II) – Considerazioni del tutto analoghe valgono a far accogliere anche il secondo appello, circa il quale deve pure precisarsi come il ricordato art. 9 punto 2, d.m. n. 1444/1968 (implicante m. 10 lineari fra le pareti) risultasse applicabile solo in aree diverse dalla zona A e, quindi, in situazioni completamente differenziate da quella in questione (relativa al semplice ampliamento di un manufatto già edificato), mentre a nulla poteva rilevare il numero di aperture finestrate presenti nella medesima parete e nelle quali non avrebbero potuto annoverarsi le porte (ricordando anche come l’unica apertura presente nel basso fabbricato (cm. 40 x cm. 40 a cm. 160 di altezza dal suolo) poteva dare luce ed aria ma senza alcuna possibilità di veduta.

Rimane solo da aggiungere come l’amministrazione comunale avesse avuto conoscenza dell’intervenuta trasformazione (senza alcuna opera esterna o di facciata) del sottotetto di ragione R. in mansarda soltanto in occasione della domanda di condono 31 marzo 1995 n. 4241, ex legge n. 724/1994, con successiva concessione edilizia in sanatoria 29 febbraio 1996 n. 115/945, comunque non implicante il rilascio di alcuna agibilità da parte dell’ente locale stesso (neppure richiesta dalla parte interessata).

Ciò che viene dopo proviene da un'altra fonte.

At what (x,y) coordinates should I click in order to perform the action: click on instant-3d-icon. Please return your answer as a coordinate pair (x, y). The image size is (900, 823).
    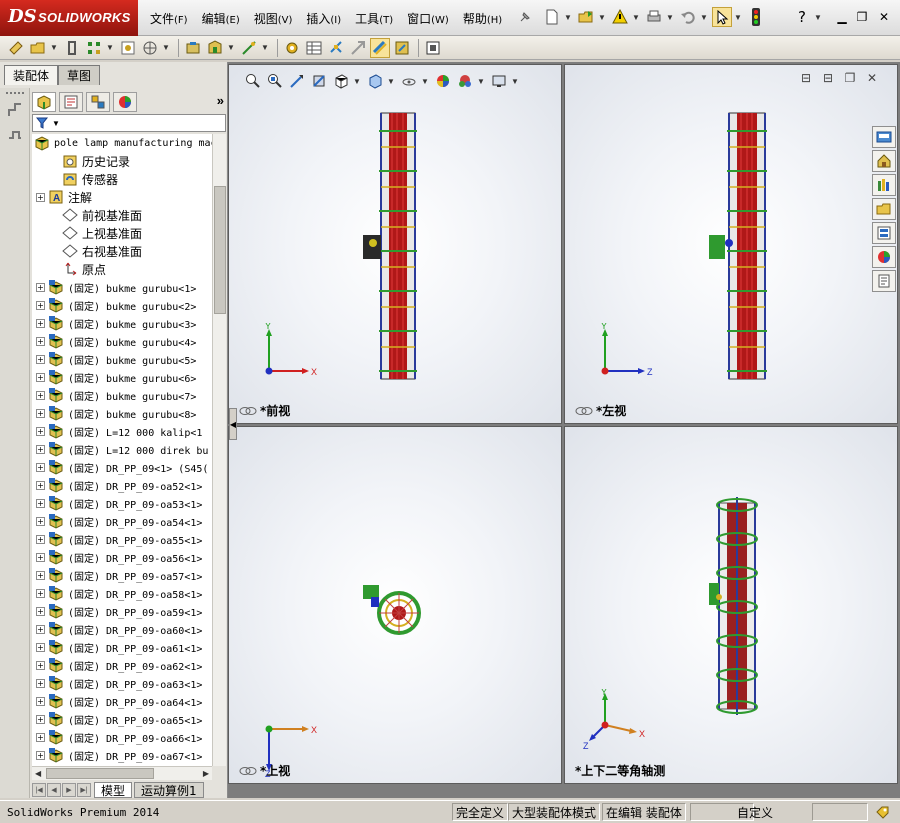
    Looking at the image, I should click on (402, 48).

III) – Conclusivamente, i due appelli riuniti vanno accolti, con riforma dell’impugnata sentenza, rigetto del ricorso di prima istanza e salvezza degli atti ivi impugnati, per giusti motivi compensandosi interamente, tra le parti, spese ed onorari del doppio grado dei due giudizi riuniti, tenuto anche conto del loro comportamento difensivo, delle alterne vicende processuali e della natura della vertenza.
P.Q.M.

Il Consiglio di Stato in sede giurisdizionale, sezione V, riunisce i due appelli (ricorso n. 1998/1998 e n. 2418/1998) e li accoglie entrambi, con riforma dell’impugnata sentenza, rigetto del ricorso di prima istanza e spese ed onorari del doppio grado dei due giudizi riuniti interamente compensati tra le parti in causa.

Ordina che la presente sentenza sia eseguita dall’autorità amministrativa.

Testo non ufficiale. La sola stampa del bollettino ufficiale ha carattere legale.